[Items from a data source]
>> begin

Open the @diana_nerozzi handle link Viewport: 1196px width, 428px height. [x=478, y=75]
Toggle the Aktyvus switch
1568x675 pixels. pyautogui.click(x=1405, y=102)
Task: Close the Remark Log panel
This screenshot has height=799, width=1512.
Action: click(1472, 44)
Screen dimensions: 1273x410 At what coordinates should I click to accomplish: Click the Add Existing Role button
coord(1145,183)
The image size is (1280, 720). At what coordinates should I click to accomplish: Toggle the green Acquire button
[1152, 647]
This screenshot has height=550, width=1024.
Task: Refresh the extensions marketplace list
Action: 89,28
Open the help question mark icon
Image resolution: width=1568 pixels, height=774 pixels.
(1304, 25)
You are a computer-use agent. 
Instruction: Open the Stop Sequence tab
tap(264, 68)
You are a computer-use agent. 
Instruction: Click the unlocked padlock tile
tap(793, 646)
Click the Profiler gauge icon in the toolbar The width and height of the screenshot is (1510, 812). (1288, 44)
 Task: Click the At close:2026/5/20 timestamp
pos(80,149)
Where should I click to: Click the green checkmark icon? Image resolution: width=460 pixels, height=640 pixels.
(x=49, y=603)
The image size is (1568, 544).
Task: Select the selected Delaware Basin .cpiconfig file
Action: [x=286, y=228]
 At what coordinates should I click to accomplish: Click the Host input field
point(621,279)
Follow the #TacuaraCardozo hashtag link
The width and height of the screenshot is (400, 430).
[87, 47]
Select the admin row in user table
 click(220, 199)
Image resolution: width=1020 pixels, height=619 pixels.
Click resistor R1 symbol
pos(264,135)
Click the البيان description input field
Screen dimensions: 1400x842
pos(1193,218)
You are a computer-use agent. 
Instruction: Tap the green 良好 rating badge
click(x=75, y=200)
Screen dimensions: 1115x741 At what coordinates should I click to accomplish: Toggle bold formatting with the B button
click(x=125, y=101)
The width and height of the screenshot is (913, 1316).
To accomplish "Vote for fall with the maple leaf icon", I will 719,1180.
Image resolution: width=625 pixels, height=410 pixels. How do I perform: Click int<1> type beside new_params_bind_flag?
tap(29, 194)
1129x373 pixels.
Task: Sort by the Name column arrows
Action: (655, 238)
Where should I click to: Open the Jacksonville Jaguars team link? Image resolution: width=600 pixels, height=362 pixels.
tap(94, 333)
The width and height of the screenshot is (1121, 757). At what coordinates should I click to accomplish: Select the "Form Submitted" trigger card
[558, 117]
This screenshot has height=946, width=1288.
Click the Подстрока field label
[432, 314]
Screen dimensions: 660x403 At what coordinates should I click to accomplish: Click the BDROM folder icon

>> end

Problem to work on: Please write out every one of the rows above word for word.

Response below:
Open the @diana_nerozzi handle link Viewport: 1196px width, 428px height. [x=478, y=75]
Toggle the Aktyvus switch
1568x675 pixels. pyautogui.click(x=1405, y=102)
Task: Close the Remark Log panel
This screenshot has height=799, width=1512.
Action: click(1472, 44)
Screen dimensions: 1273x410 At what coordinates should I click to accomplish: Click the Add Existing Role button
coord(1145,183)
The image size is (1280, 720). At what coordinates should I click to accomplish: Toggle the green Acquire button
[1152, 647]
This screenshot has height=550, width=1024.
Task: Refresh the extensions marketplace list
Action: 89,28
Open the help question mark icon
Image resolution: width=1568 pixels, height=774 pixels.
(1304, 25)
You are a computer-use agent. 
Instruction: Open the Stop Sequence tab
tap(264, 68)
You are a computer-use agent. 
Instruction: Click the unlocked padlock tile
tap(793, 646)
Click the Profiler gauge icon in the toolbar The width and height of the screenshot is (1510, 812). (1288, 44)
 Task: Click the At close:2026/5/20 timestamp
pos(80,149)
Where should I click to: Click the green checkmark icon? Image resolution: width=460 pixels, height=640 pixels.
(x=49, y=603)
The image size is (1568, 544).
Task: Select the selected Delaware Basin .cpiconfig file
Action: [x=286, y=228]
 At what coordinates should I click to accomplish: Click the Host input field
point(621,279)
Follow the #TacuaraCardozo hashtag link
The width and height of the screenshot is (400, 430).
[87, 47]
Select the admin row in user table
 click(220, 199)
Image resolution: width=1020 pixels, height=619 pixels.
Click resistor R1 symbol
pos(264,135)
Click the البيان description input field
Screen dimensions: 1400x842
pos(1193,218)
You are a computer-use agent. 
Instruction: Tap the green 良好 rating badge
click(x=75, y=200)
Screen dimensions: 1115x741 At what coordinates should I click to accomplish: Toggle bold formatting with the B button
click(x=125, y=101)
The width and height of the screenshot is (913, 1316).
To accomplish "Vote for fall with the maple leaf icon", I will 719,1180.
Image resolution: width=625 pixels, height=410 pixels. How do I perform: Click int<1> type beside new_params_bind_flag?
tap(29, 194)
1129x373 pixels.
Task: Sort by the Name column arrows
Action: (655, 238)
Where should I click to: Open the Jacksonville Jaguars team link? Image resolution: width=600 pixels, height=362 pixels.
tap(94, 333)
The width and height of the screenshot is (1121, 757). At what coordinates should I click to accomplish: Select the "Form Submitted" trigger card
[558, 117]
This screenshot has height=946, width=1288.
Click the Подстрока field label
[432, 314]
Screen dimensions: 660x403 At what coordinates should I click to accomplish: Click the BDROM folder icon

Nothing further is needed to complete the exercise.